ObjectiveTo explore the predictive effect of intraocular fluid testing in the assessment of retinal detachment (RD) occurring in acute retinal necrosis syndrome (ARN). MethodsA retrospective study. From January 2019 to October 2023, 40 patients with 40 eyes diagnosed as ARN in Nanjing Medical University Eye Hospital were collected for this study. According to whether RD occurred during the follow-up period, the patients were divided into RD group (group A) and no RD group (group B), with 18 patients 18 eyes and 22 patients 22 eyes, respectively. All patients were given intravitreal 20 mg/ml ganciclovir 0.1 ml (ganciclovir 2 mg), 2 to 3 times per week after diagnosis. The concentrations of vascular endothelial growth factor (VEGF), basic fibroblast growth factor (BFGF), vascular cell adhesion factor (VCAM), interleukin (IL)-6, IL-8, and IL-10 in the preaqueous solution were measured before the first injection of ganciclovir. The loads of herpes simplex virus (HSV) and varicella-herpes zoster virus (VZV) were detected by fluorescence quantitative polymerase chain reaction. Receiver operating characteristic curve (ROC curve) calculated and analyzed the area under ROC curve (AUC) of inflammatory cytokines in aqueous humor and HSV-DNA and VZV-DNA loads in predicting RD in ARN patients to evaluate their predictive value. ResultsIn 18 eyes in group A and 22 eyes in group B, VZV and HSV was infected in 16 and 2 eyes and 21 and 1 eyes, respectively. The VZV-DNA and HSV-DNA load were compared between the two groups, the difference was statistically significant (Z=-3.762, P<0.001); compared with group B, the concentrations of VEGF in humor (Z=-3.996), BFGF (Z=-2.430), IL-6 (Z=-3.303), IL-8 (Z=-3.480), and IL-10 (Z=-3.409) increased significantly in group A, the difference was statistically significant (P<0.05); there was no statistically significant difference in VCAM between the two groups (Z=-0.054, P=0.957).
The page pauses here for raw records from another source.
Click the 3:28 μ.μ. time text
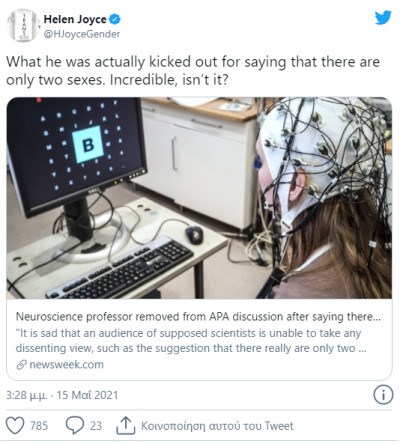This screenshot has height=444, width=400. click(27, 395)
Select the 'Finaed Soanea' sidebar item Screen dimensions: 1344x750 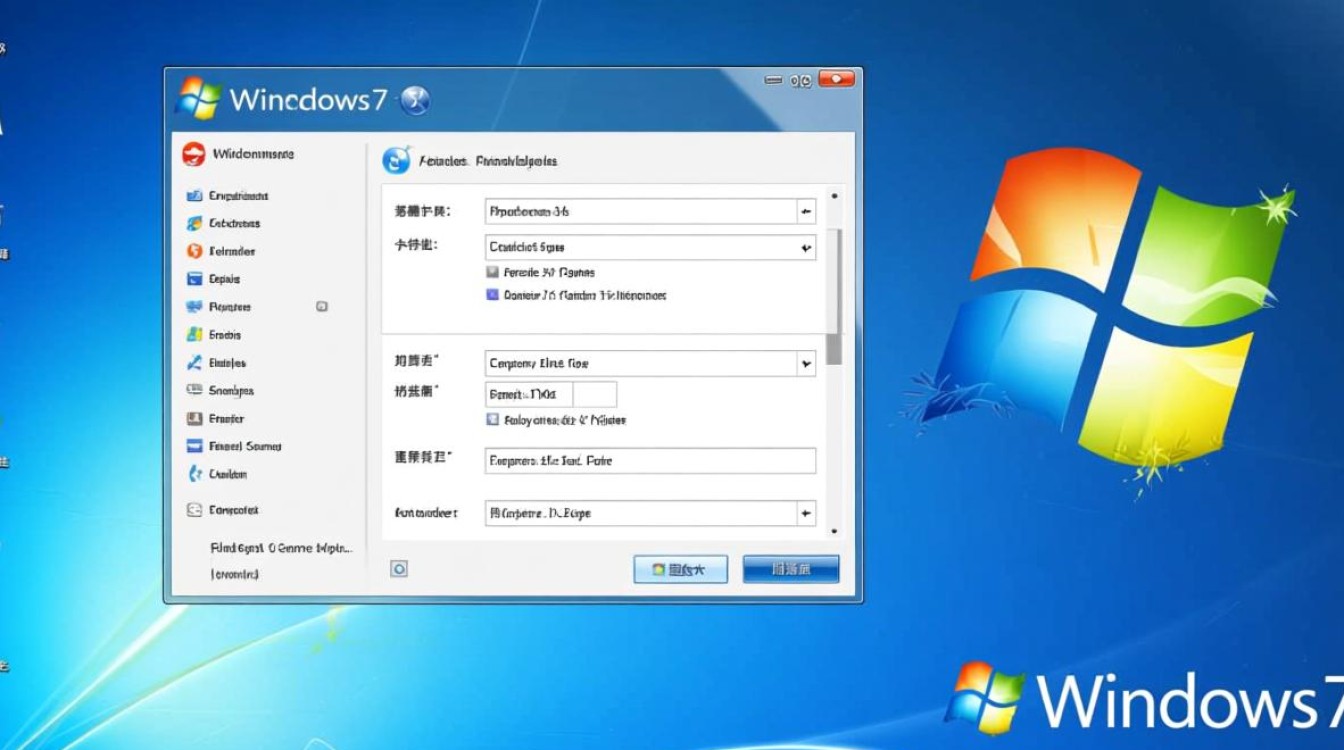coord(244,447)
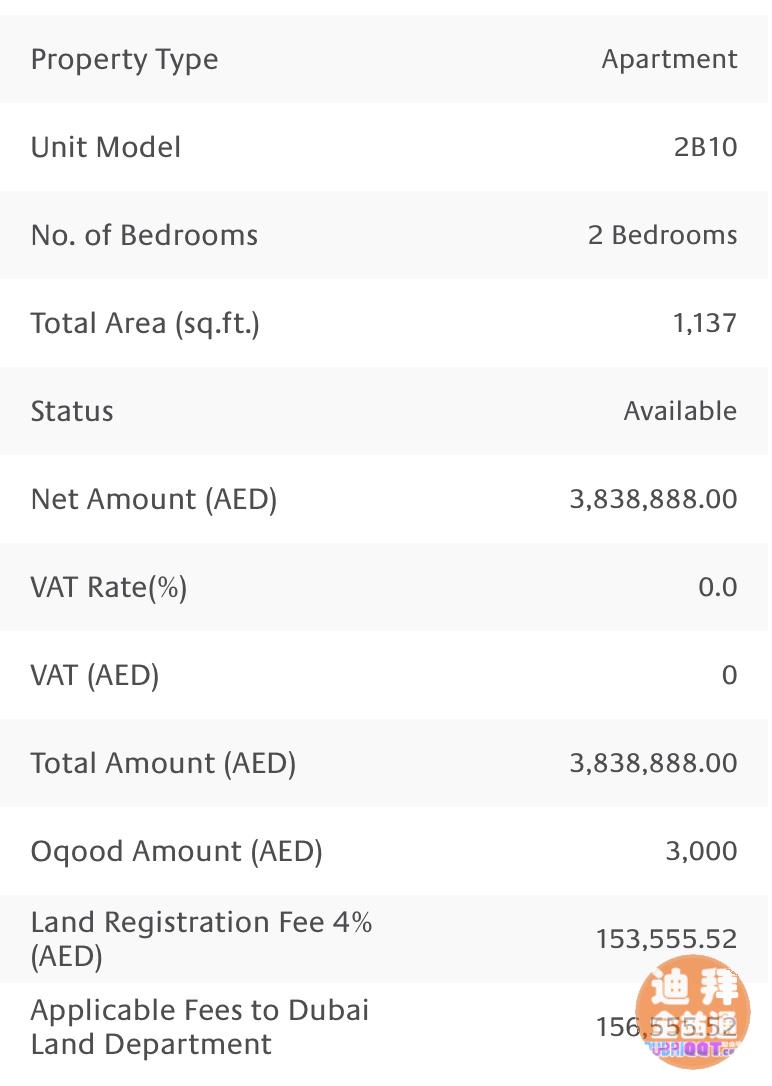Select the Property Type label
This screenshot has width=772, height=1086.
(x=124, y=60)
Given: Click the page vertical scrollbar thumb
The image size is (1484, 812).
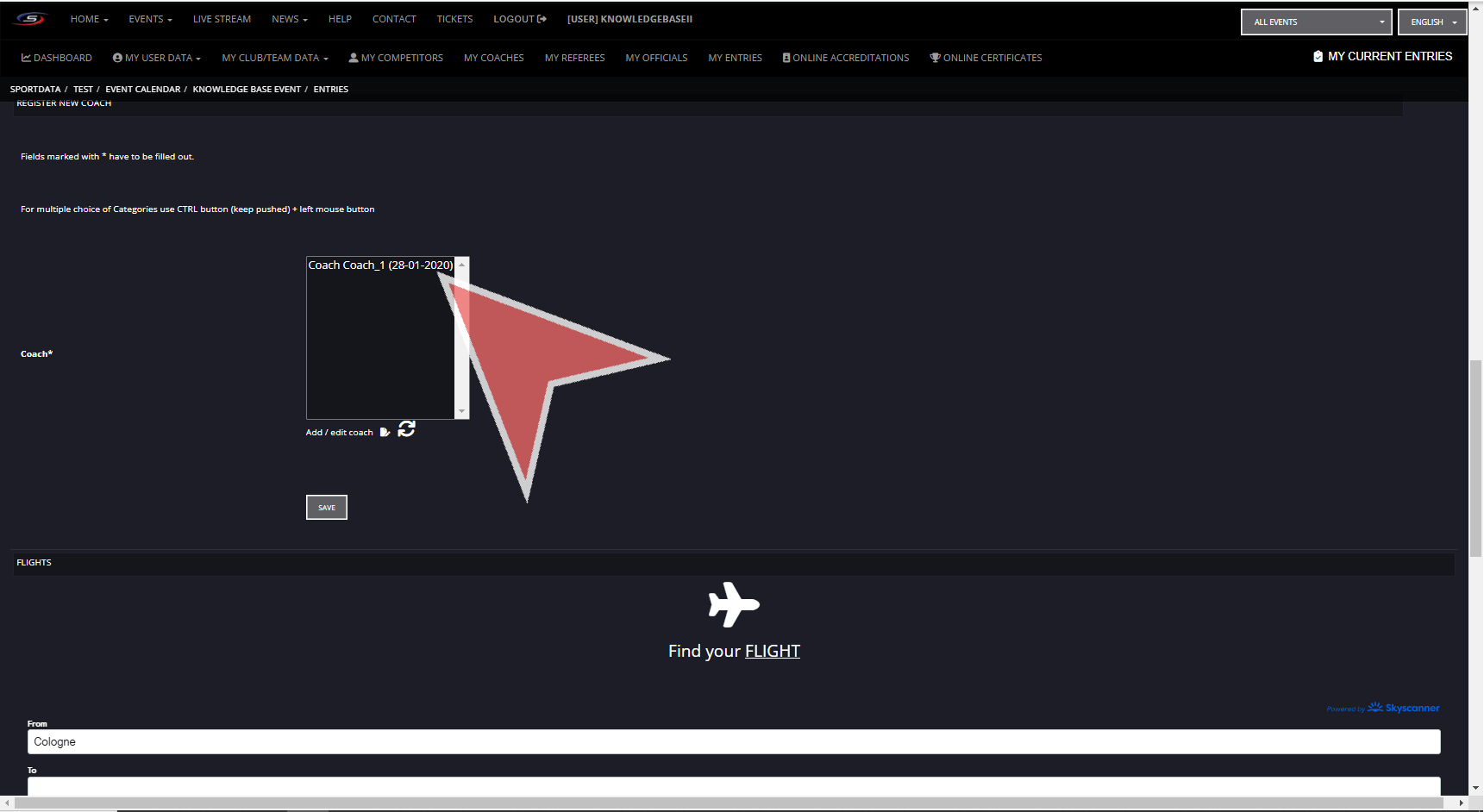Looking at the screenshot, I should coord(1475,457).
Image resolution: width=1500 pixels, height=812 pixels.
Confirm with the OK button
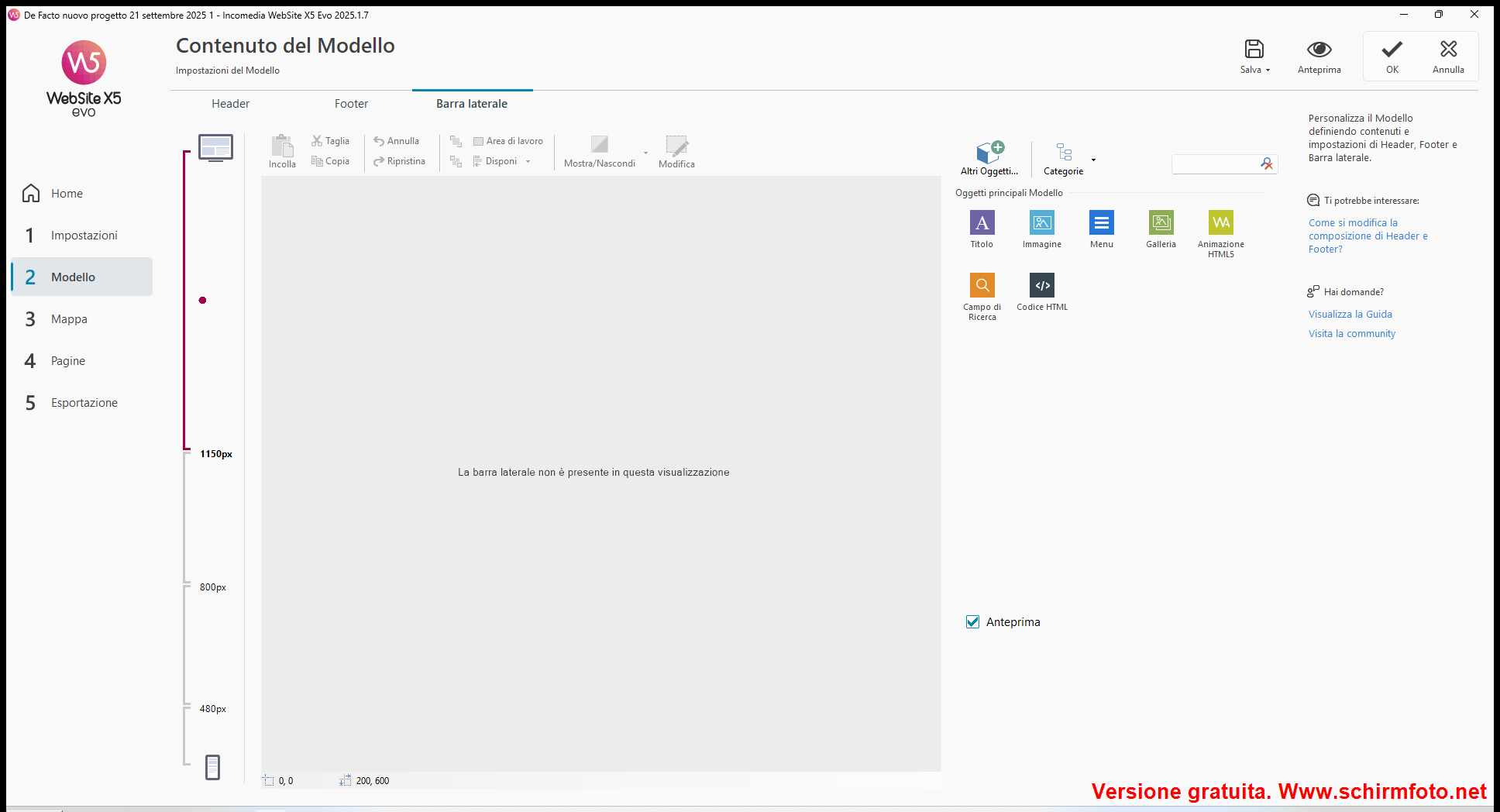(x=1392, y=57)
The ROC curve analysis showed that the AUC of VEGF, nucleic acid copies, IL-10, IL-8, IL-6, and bFGF for predicting RD in ARN was 0.871, 0.848, 0.828, 0.823, 0.806, 0.737, respectively. The AUC of combination of VEGF, IL-10, IL-8, IL-6, and BFGF predicted the RD in ARN was 0.924. The optimal cut-off value of nucleic acid copies was 0.40×106, and IL-10, IL-8 and IL-6 were 50.65, 1 695.50 and 6 634.0 pg/ml, respectively. ConclusionAqueous humor viral load as well as cytokines alone or in combination have a reference value for predicting RD secondary to ARN.